La actividad del georradar en el convento de las Trinitarias se plasmará en un informe que podría dar paso a una segunda fase de excavación y recuperación de los restos mortales de Cervantes o si el resultado es negativo se paralizará la iniciativa.

Para poder desarrollar la primera parte de la iniciativa, el Ayuntamiento de Madrid ha destinado una partida inicial de 12.000 euros y, depende de los resultados del informe, el consistorio aportará una financiación adicional para llevar a cabo la segunda fase del proyecto.

"Todo depende de la primera fase, porque excavar todo el convento es inviable", ha señalado el director general de Patrimonio Cultural del Ayuntamiento de Madrid, José Francisco García, en declaraciones a Efe.

Según García, los promotores del proyecto pretenden que el georradar comience a inspeccionar el convento en marzo o abril, pero antes la Comunidad de Madrid tiene que dar su autorización.

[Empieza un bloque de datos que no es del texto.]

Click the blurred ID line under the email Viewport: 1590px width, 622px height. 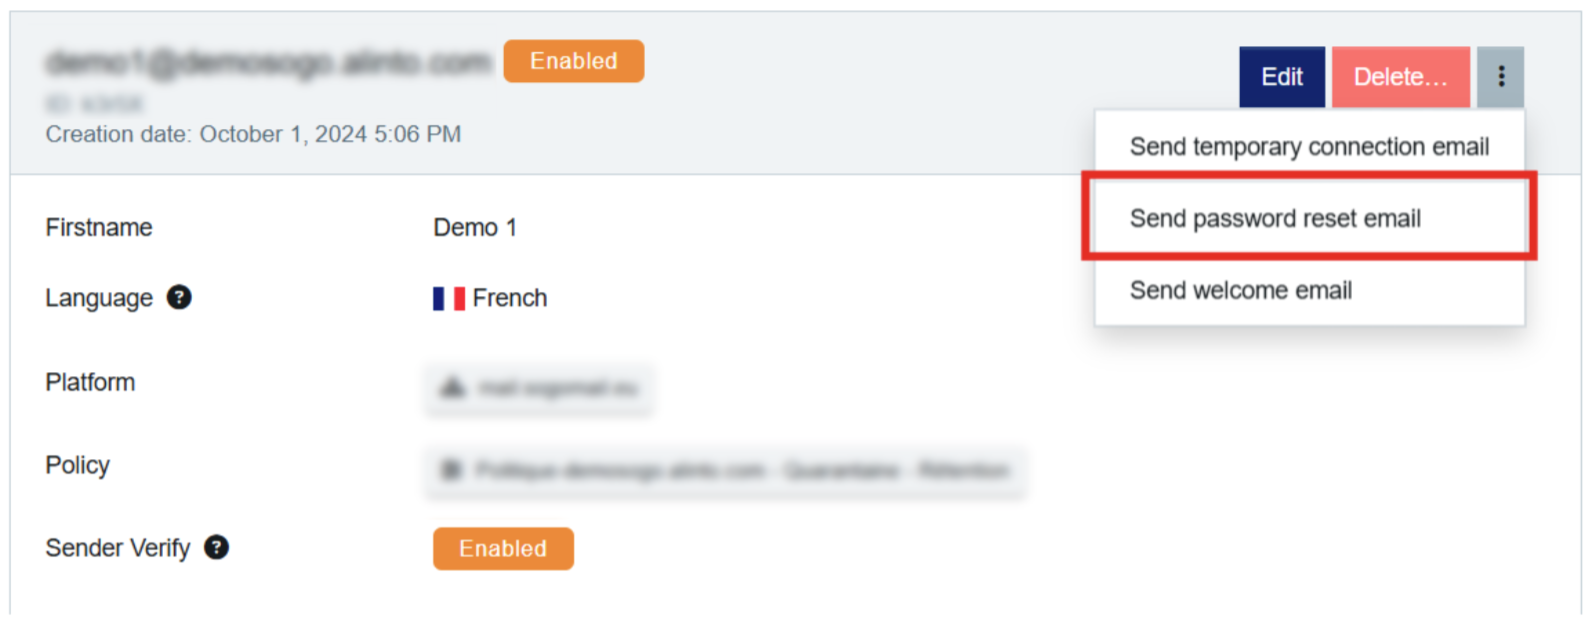coord(94,103)
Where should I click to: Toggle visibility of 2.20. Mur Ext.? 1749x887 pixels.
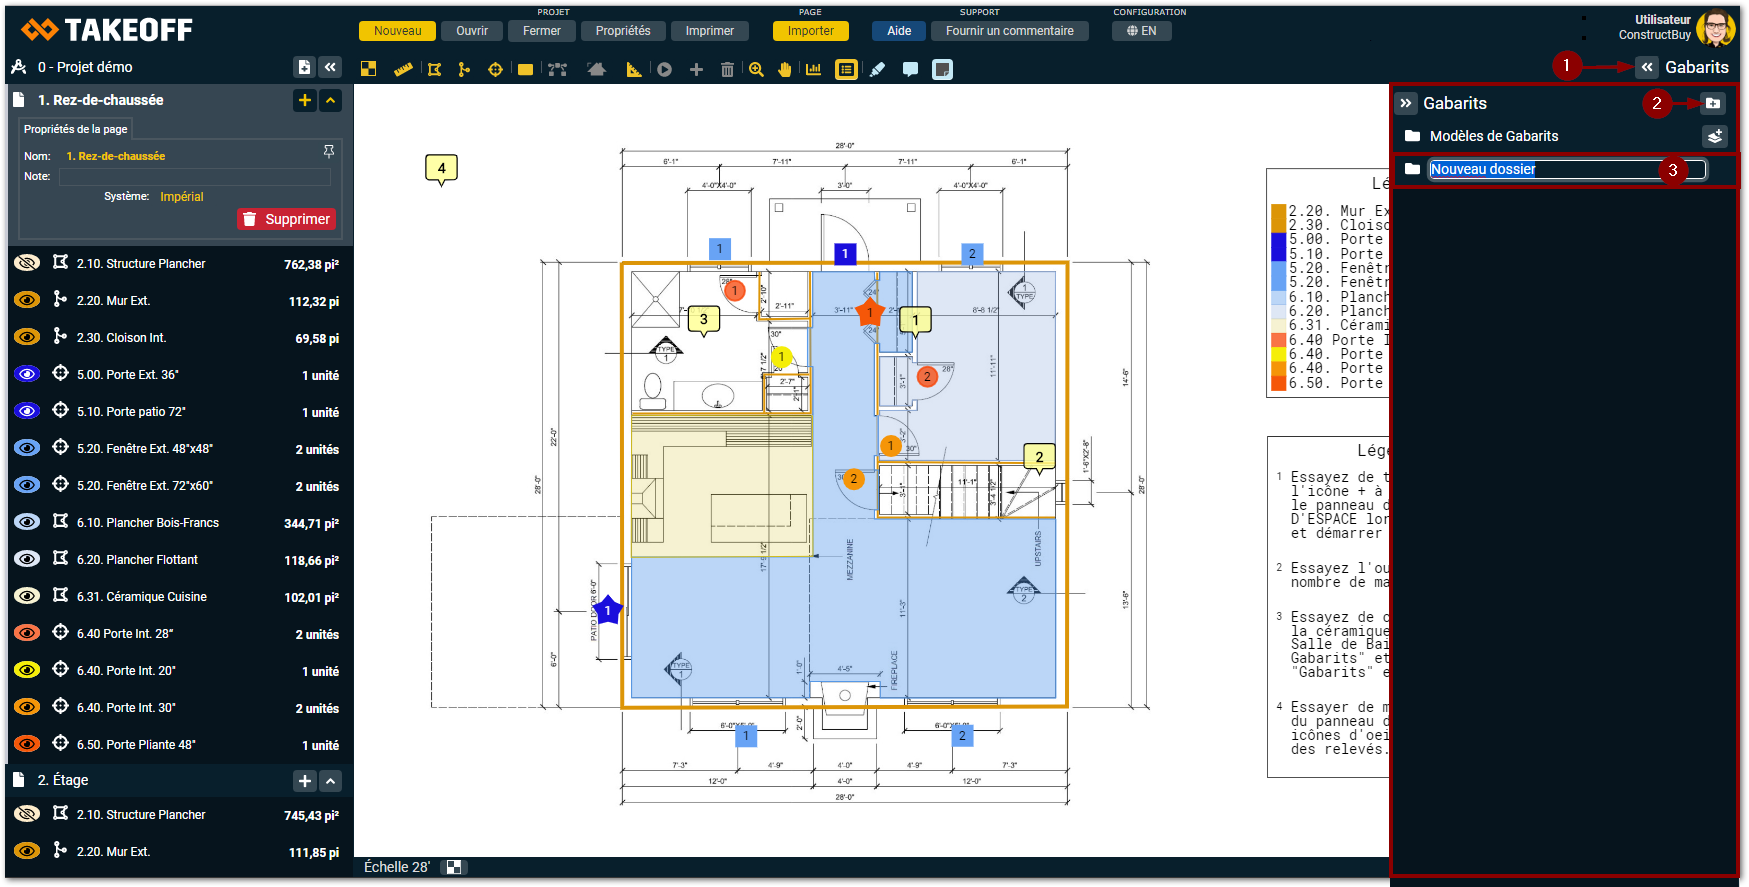pos(27,300)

LA COMUNIDAD PIDE MAS DOCUMENTACIÓN ANTES DE DECIDIR

La Comunidad de Madrid decidirá si autoriza, o no, el empleo de un georrardar para localizar los restos de Miguel de Cervantes en el convento de las Trinitarias Descalzas cuando el Ayuntamiento de Madrid aporte más documentación al proyecto que ha presentado.

La consejera de Cultura, Ana Isabel Mariño, ha informado de que el ayuntamiento, a través de un promotor, ha solicitado autorización para utilizar un georradar, pero que el proyecto presentado "está incompleto" y requiere de "más documentación". Cuando esto suceda y la Comunidad considere que "todo el expediente está a pleno rendimiento y todos los extremos absolutamente claros" decidirá si autoriza, o no, su empleo.

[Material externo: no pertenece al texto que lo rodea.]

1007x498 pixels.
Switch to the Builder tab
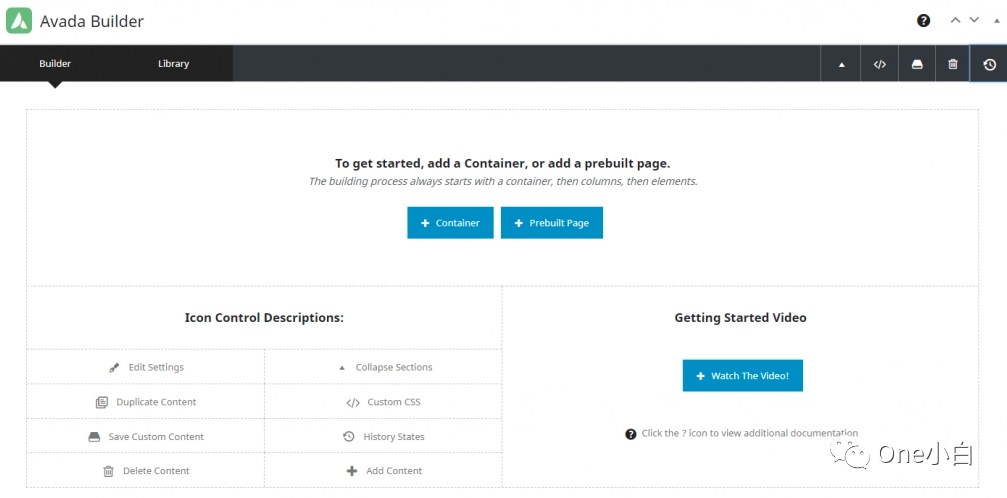click(55, 64)
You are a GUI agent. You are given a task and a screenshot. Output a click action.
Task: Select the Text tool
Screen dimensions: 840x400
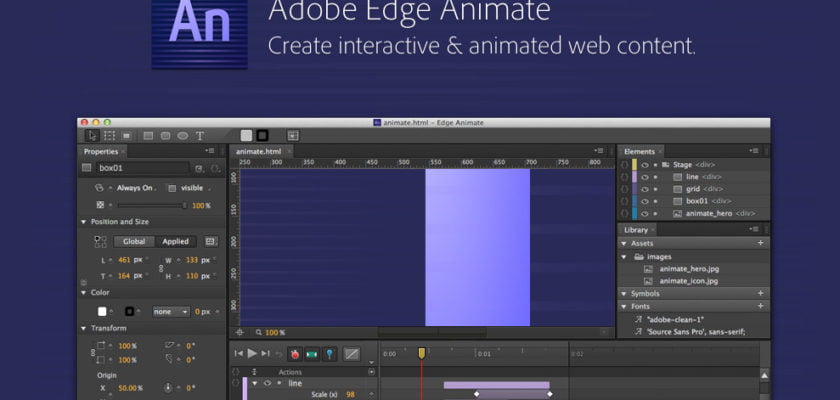200,135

LAS MONJAS AUTORIZAN EL GEORADAR

La madre superiora Sor María Amada de Jesús, del Convento de las Trinitarias Descalzas, situado en la calle Lope de Vega del madrileño barrio de Las Letras, ha señalado que están dispuestas a que entren los georradares para detectar los restos del escritor alcalaíno.

Por el momento, han "autorizado" la entrada de los georradares porque les han asegurado que el piso del Monasterio no va a sufrir ningún quebranto y porque se trata de "un personaje importante para España", pero ha añadido que, en caso de que detecten restos humanos y necesiten excavar, tendrán que volver a pedirles otro permiso y, ese, ya verán si lo dan o no.

"Eso lo hemos autorizado, ahora luego ya levantar piso, ya veremos, porque claro, es un sitio cerrado donde acaban de restaurar los retablos y las imágenes que tenemos, no es una plaza ni un campo abierto", ha precisado Sor María Amada de Jesús.

La madre superiora explica que todas ellas saben que Cervantes está allí enterrado. Según explica, Cervantes fue enterrado en el primer convento que era pequeño -de la misma orden-, el cual se derribó para construir la nueva Iglesia -cuya construcción finalizó en los años 90 del siglo XVII-.

En el archivo, según precisa la madre superiora, cuando se levantó la nueva Iglesia, dice 'por traslado de cadáveres a la nueva Iglesia se pagó tanto' pero no especifica nombres, tampoco el de Cervantes.